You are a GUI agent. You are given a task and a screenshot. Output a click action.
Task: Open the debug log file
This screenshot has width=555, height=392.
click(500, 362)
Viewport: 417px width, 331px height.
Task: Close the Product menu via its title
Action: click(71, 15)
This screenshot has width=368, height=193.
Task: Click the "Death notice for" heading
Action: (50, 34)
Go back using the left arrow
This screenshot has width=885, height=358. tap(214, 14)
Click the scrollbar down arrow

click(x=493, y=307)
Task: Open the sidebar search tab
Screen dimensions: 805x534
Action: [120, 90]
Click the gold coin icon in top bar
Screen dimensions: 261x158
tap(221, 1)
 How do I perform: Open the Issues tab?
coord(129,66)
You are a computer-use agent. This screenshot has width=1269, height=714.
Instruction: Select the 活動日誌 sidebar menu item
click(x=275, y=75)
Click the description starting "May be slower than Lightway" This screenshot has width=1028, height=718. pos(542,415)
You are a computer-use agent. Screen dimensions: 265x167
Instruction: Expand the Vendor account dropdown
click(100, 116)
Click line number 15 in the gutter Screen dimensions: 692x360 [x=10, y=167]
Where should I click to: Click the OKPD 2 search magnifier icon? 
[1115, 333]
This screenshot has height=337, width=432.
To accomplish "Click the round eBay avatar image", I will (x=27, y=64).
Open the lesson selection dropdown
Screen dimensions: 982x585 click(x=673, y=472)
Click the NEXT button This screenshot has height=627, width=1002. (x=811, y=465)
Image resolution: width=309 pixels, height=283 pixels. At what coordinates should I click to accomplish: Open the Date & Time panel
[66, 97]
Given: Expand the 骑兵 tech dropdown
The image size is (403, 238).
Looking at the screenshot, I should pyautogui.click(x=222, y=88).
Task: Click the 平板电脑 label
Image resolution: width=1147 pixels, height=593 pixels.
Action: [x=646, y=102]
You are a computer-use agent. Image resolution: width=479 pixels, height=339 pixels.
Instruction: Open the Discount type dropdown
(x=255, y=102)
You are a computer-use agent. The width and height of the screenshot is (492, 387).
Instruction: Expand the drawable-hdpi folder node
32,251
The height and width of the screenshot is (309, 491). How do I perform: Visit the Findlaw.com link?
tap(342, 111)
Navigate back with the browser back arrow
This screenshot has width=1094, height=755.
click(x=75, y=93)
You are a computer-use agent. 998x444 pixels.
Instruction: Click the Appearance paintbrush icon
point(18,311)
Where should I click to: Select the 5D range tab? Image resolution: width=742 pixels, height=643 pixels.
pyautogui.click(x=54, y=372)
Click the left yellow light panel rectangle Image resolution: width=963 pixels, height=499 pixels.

Work required >> Set down the entries again exactly as they are.

Finished exercise >>
You are a GUI agent. You are given a task and a screenshot. Output a click action.
Task: Open the debug log file
This screenshot has width=555, height=392.
click(500, 362)
Viewport: 417px width, 331px height.
Task: Close the Product menu via its title
Action: click(71, 15)
This screenshot has width=368, height=193.
Task: Click the "Death notice for" heading
Action: (50, 34)
Go back using the left arrow
This screenshot has width=885, height=358. tap(214, 14)
Click the scrollbar down arrow

click(x=493, y=307)
Task: Open the sidebar search tab
Screen dimensions: 805x534
Action: [120, 90]
Click the gold coin icon in top bar
Screen dimensions: 261x158
tap(221, 1)
 How do I perform: Open the Issues tab?
coord(129,66)
You are a computer-use agent. This screenshot has width=1269, height=714.
Instruction: Select the 活動日誌 sidebar menu item
click(x=275, y=75)
Click the description starting "May be slower than Lightway" This screenshot has width=1028, height=718. pos(542,415)
You are a computer-use agent. Screen dimensions: 265x167
Instruction: Expand the Vendor account dropdown
click(100, 116)
Click line number 15 in the gutter Screen dimensions: 692x360 [x=10, y=167]
Where should I click to: Click the OKPD 2 search magnifier icon? 
[1115, 333]
This screenshot has height=337, width=432.
To accomplish "Click the round eBay avatar image", I will (x=27, y=64).
Open the lesson selection dropdown
Screen dimensions: 982x585 click(x=673, y=472)
Click the NEXT button This screenshot has height=627, width=1002. (x=811, y=465)
Image resolution: width=309 pixels, height=283 pixels. At what coordinates should I click to accomplish: Open the Date & Time panel
[66, 97]
Given: Expand the 骑兵 tech dropdown
The image size is (403, 238).
Looking at the screenshot, I should pyautogui.click(x=222, y=88).
Task: Click the 平板电脑 label
Image resolution: width=1147 pixels, height=593 pixels.
Action: [x=646, y=102]
You are a computer-use agent. Image resolution: width=479 pixels, height=339 pixels.
Instruction: Open the Discount type dropdown
(x=255, y=102)
You are a computer-use agent. The width and height of the screenshot is (492, 387).
Instruction: Expand the drawable-hdpi folder node
32,251
The height and width of the screenshot is (309, 491). How do I perform: Visit the Findlaw.com link?
tap(342, 111)
Navigate back with the browser back arrow
This screenshot has width=1094, height=755.
click(x=75, y=93)
You are a computer-use agent. 998x444 pixels.
Instruction: Click the Appearance paintbrush icon
point(18,311)
Where should I click to: Select the 5D range tab? Image resolution: width=742 pixels, height=643 pixels.
pyautogui.click(x=54, y=372)
Click the left yellow light panel rectangle Image resolution: width=963 pixels, height=499 pixels.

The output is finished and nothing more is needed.